● **Data to process**:
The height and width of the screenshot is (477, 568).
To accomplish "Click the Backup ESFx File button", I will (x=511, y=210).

...

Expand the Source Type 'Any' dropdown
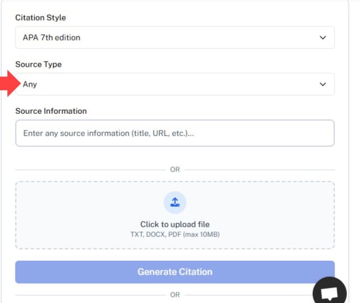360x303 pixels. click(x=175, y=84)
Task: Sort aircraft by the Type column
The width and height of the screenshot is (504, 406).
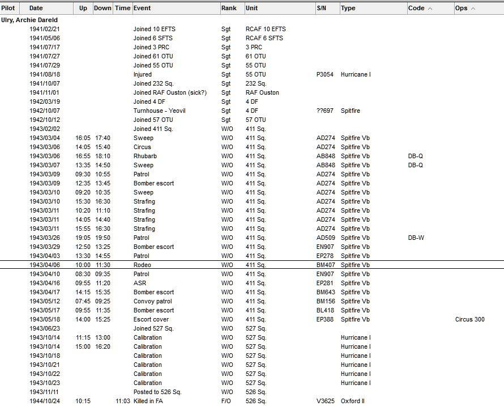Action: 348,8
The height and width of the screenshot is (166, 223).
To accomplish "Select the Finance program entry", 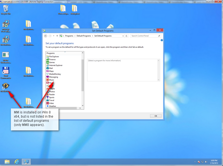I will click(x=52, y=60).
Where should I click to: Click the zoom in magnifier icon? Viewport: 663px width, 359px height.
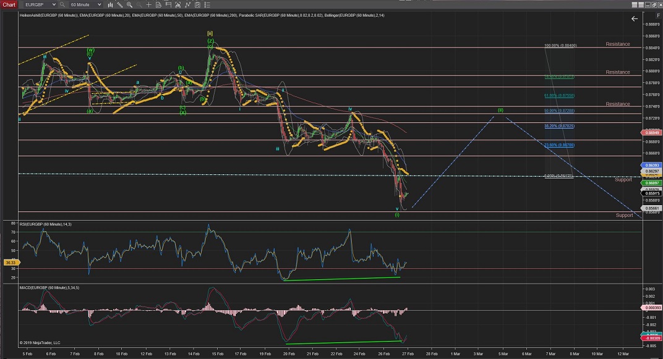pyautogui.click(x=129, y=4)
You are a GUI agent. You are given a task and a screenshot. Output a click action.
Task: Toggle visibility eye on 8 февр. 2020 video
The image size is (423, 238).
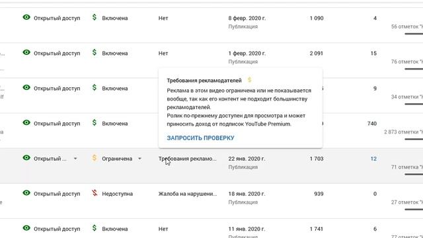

● **Goal of the exercise**: Format every line of the listing from the one containing "The height and width of the screenshot is (477, 568)." down to the one containing "will (x=511, y=210)." as a Markdown table, skipping blank lines. Use two columns, No. and Text, giving each line's row number under No. and the line itself under Text.

● **The reply**:
| No. | Text |
|---|---|
| 1 | The height and width of the screenshot is (477, 568). |
| 2 | To accomplish "Click the Backup ESFx File button", I will (x=511, y=210). |